The French–Italian Concordia research station in Antarctica is not your typical location for a medical practice, but working there has its perks. Physician Alexander Kumar and Erick Bondoux, two residents passing austral winter at Concordia, snapped this photo of the dramatic aurorae over the station on July 18.
The outpost is so isolated that no one can come or go for months during the winter, during which time the 13 people there experience complete darkness for more than 100 consecutive days. Add to that an elevation of roughly 3,200 meters, and the conditions at Concordia station are, in a word, harsh.
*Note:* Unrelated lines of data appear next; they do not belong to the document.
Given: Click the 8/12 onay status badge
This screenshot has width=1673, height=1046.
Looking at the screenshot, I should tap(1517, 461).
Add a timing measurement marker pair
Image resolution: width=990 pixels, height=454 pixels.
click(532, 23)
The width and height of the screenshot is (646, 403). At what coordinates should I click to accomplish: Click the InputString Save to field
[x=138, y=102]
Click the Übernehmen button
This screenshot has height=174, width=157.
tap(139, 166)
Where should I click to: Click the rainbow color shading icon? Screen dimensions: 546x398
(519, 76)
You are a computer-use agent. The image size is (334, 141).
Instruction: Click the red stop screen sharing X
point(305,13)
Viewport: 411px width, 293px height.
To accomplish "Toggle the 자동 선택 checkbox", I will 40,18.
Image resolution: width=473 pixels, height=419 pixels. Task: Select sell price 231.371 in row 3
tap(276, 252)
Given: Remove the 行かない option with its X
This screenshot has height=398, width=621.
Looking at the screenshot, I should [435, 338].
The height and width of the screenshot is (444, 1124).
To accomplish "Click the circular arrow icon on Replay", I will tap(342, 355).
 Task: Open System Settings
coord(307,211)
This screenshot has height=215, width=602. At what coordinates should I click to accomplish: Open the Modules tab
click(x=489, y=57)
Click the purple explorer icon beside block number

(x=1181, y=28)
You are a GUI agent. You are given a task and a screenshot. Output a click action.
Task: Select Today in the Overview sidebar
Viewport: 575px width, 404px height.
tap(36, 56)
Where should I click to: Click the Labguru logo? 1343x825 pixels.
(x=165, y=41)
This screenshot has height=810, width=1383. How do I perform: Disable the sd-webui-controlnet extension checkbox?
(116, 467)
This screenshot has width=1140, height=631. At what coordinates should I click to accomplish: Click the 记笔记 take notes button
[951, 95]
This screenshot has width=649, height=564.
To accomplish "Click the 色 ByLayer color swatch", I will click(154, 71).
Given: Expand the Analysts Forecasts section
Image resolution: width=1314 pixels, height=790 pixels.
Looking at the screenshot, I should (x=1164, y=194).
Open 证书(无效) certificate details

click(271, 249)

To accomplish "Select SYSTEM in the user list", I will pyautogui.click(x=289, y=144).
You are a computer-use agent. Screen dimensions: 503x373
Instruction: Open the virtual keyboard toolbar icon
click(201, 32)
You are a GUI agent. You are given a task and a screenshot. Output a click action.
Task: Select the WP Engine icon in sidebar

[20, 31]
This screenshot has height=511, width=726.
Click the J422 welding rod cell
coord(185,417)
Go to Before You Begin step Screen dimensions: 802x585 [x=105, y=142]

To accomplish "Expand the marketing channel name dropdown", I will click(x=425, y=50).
Enter Kumar, who, as a human spaceflight research M.D. for the European Space Agency, is charged with investigating "how far human physiology and psychology can be pushed towards a future manned mission to Mars," according to his Web site.
In the meantime he and his crew members do get to enjoy the almost otherworldly aurora australis, or southern lights. Aurorae over Earth's poles are the product of charged particles streaming from the sun and colliding with atoms and molecules in the upper atmosphere. At most latitudes the planet's magnetic field repels those particles, but the thinner shielding over the poles allows protons and electrons to penetrate more deeply. The green glow photographed by Kumar and Bondoux emanates from oxygen atoms in the atmosphere returning to their lowest-energy state after being excited by charged solar particles.